E tuttavia sarebbe riduttivo chiudere il tutto con un «Te Deum» per le vetrine inviolate di Firenze o un «Gloria» per registi e comparse esemplari. La riunione del Social forum non è un’ondata di piena dell’Arno che appena passata si dimentica con un sospiro di sollievo, con tanti complimenti ai pompieri che hanno fatto egregiamente il loro dovere e con tanti ringraziamenti per l’acqua che si è tenuta educatamente sotto i ponti.

In realtà l’aver ridotto le riunioni del Social forum ad una questione di ordine pubblico, ne ha in qualche modo anche oscurato le motivazioni e i contenuti confinati i poche righe sommarie e confuse sotto titoli che grondavano preoccupazione o esaltavano soprattutto i numeri e l’imponenza della manifestazione. Così fra un forum e l’altro nulla cambia se non il livello di curiosità e di partecipazione oltre ai vari tentativi più o meno riusciti o maldestri di mettere il cappello sopra ad un movimento ribelle per sua natura a mettersi al rimorchio di chiunque. E il movimento stesso appare con un fiume carsico che affiora e scompare con il ritmo dei suoi appuntamenti che hanno soprattutto il significato di ricordare come in una liturgia cadenzata le tragedie del mondo.

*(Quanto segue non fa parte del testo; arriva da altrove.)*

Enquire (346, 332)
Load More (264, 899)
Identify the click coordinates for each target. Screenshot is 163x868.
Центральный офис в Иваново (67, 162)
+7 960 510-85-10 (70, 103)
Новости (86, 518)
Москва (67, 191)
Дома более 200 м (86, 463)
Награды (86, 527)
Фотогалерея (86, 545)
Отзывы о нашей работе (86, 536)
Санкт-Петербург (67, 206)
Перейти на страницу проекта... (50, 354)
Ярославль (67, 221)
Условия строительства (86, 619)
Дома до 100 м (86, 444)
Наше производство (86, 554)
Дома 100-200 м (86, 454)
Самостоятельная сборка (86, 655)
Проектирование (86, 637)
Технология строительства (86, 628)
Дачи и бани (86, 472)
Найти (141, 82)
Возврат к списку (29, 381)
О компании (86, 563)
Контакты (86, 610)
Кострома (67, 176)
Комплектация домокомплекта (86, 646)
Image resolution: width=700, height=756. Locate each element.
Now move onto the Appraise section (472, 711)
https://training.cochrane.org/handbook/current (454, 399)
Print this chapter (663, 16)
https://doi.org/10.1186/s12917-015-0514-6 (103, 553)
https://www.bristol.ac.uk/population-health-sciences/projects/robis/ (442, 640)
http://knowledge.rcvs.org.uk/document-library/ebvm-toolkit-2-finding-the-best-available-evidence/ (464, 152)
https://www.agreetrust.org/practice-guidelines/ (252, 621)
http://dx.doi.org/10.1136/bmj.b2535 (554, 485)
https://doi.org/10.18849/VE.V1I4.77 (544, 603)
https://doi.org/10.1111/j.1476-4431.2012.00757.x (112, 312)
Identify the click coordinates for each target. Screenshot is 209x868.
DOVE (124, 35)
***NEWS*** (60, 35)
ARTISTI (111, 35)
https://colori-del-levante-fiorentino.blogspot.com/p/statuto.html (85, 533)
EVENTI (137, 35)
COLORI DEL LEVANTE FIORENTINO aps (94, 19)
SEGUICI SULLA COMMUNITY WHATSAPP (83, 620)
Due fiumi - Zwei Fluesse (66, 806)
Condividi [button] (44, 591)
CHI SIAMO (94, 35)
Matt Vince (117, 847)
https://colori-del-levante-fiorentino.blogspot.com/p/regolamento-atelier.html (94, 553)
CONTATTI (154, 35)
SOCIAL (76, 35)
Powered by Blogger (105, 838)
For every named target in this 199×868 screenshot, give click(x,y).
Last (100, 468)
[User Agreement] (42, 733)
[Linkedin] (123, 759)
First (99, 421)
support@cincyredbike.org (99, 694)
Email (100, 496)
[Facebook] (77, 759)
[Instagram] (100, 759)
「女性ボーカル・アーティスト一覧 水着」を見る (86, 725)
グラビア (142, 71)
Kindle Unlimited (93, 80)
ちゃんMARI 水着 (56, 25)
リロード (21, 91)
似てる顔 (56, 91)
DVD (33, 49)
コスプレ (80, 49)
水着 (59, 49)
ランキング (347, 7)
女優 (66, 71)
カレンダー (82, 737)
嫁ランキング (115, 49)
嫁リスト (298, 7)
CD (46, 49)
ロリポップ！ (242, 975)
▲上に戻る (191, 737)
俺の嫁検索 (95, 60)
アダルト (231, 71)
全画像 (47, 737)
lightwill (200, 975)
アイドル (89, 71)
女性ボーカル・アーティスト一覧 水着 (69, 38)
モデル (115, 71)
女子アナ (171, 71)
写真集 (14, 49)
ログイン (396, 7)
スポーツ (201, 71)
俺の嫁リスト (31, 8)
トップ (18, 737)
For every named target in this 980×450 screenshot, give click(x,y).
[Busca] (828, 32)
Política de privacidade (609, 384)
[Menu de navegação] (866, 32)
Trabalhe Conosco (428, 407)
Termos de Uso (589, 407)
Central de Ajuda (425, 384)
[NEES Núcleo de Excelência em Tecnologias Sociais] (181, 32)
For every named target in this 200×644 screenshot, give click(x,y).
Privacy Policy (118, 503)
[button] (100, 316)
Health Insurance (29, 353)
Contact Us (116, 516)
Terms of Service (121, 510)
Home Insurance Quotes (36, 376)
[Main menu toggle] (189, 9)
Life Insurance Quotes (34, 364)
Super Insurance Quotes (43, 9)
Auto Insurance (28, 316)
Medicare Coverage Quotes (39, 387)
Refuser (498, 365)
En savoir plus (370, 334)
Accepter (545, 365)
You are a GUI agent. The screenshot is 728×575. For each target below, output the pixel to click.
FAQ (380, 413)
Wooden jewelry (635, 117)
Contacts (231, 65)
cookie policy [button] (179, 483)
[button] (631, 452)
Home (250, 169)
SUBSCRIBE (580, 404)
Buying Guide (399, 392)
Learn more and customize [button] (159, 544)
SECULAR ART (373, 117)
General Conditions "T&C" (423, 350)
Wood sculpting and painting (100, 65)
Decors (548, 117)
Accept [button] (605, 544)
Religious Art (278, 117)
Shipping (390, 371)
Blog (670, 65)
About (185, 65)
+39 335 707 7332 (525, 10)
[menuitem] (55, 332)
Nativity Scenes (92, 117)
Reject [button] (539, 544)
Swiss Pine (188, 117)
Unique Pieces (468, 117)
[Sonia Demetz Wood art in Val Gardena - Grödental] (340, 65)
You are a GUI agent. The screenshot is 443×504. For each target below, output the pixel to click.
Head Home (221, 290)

Se il movimento no global acquista eco e consensi ciò è dovuto soprattutto al suo richiamo per l’incancrenirsi di problemi le cui dimensioni sono tanto più grandi quanto meno scalfite dalla politica corrente. Al di là di marginali nostalgie da guerra fredda e da postsessantotto rimangono al centro del suo richiamo la forbice sempre più ampia fra ricchi e poveri. Il cappio del debito che quasi nessuno riduce, l’aiuto umanitario ridotto ai minimi storici, la questione della agricoltura che è insieme il nocciolo della fame e il guasto del produttivismo esasperato. La questione della guerra e della pace come nodo cruciale del nostro tempo. E se si dovrà porre attenzione d’ora in avanti a questi temi non è per premiare dei ragazzi che a Firenze si sono dimostrati più buoni del previsto, ma perchè i temi sono nostri come loro anche se tutti non siamo d’accordo su come affrontarli e risolverli.

Ma ciò che rimane scoperto oggi è appunto questa frattura fra la protesta e la proposta, l’assenza di chi si faccia carico nella tessitura politica di questi problemi tanto più ingovernabili quanto più sono mondiali. Quando La Pira a suo tempo convocava a Firenze i suoi famosi convegni voleva che non mancassero all’appello né i leader rappresentativi né i leader politici. E quando la politica gli sembrava latitante non aveva paura a presentarsi nei palazzi del potere magari facendosi prestare un’auto blu per dire che faceva sul serio e che rapprsentava più di qualcosa e più di qualcuno. Oggi di questi ambasciatori che siano mediatori nel duplice senso di trasmettere dal basso verso l’alto e di comporre diverse istanze nel bene comune c’è un grande bisogno anche se ben pochi se ne scorgono, ahimé, all’orrizzonte.